The essays in this volume seek to flesh out the diversity of Chinese textual production during the period spanning the tenth and fourteenth centuries when printing became a widely used technology. By exploring the social and political relations that shaped the production and reproduction of printed texts, the impact of intellectual and religious formations on book production, the interaction between print and other media, readership, and the growth of collections, the contributors offer the first comprehensive examination of the cultural history of book production in the first 500 years of the history of printing. In an afterword historian of the early modern European book, Ann Blair, reflects on the volume's implications for the comparative study of the impact of printing.

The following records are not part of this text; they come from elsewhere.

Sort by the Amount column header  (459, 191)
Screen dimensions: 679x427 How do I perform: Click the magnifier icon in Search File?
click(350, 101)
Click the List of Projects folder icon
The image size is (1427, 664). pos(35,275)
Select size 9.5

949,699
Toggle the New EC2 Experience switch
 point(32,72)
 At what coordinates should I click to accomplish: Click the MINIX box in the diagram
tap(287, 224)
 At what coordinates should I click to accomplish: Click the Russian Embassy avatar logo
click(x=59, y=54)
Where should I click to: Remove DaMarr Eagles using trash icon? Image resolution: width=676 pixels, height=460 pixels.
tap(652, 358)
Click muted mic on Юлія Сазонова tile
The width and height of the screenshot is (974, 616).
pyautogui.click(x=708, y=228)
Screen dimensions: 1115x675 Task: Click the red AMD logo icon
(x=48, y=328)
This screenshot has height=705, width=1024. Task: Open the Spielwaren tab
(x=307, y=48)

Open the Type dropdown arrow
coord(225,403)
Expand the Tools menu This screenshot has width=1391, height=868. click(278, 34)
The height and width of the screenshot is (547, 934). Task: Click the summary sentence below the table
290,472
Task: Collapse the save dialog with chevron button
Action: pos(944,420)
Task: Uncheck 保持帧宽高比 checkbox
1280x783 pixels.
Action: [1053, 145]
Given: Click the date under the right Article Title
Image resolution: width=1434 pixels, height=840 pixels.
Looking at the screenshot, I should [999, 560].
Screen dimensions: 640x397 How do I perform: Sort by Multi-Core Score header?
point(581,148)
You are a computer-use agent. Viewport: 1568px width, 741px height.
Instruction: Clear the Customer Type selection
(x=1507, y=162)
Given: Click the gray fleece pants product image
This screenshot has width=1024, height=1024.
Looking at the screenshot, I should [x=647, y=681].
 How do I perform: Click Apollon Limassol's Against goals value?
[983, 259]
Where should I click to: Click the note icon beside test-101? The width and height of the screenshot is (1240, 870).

Lucille Chia (Ph.D., Columbia University) is Associate Professor of History at the University of California, Riverside. She is the author of Printing for Profit: The Commercial Publishers of Jianyang, Fuijan (11th-17th Centuries) (Harvard University Asia Center, 2003). Hilde De Weerdt (Ph.D., Harvard University) is University Lecturer in Chinese History at the University of Oxford and Fellow of Pembroke College. She is the author of Competition over Content: Negotiating Standards for the Civil Service Examinations in Imperial China (Harvard University Asia Center, 2007).
This book will appeal to anyone interested in the arts, religions, literature, and history of imperial China. It will also be of use to anyone interested in the history of books and reading.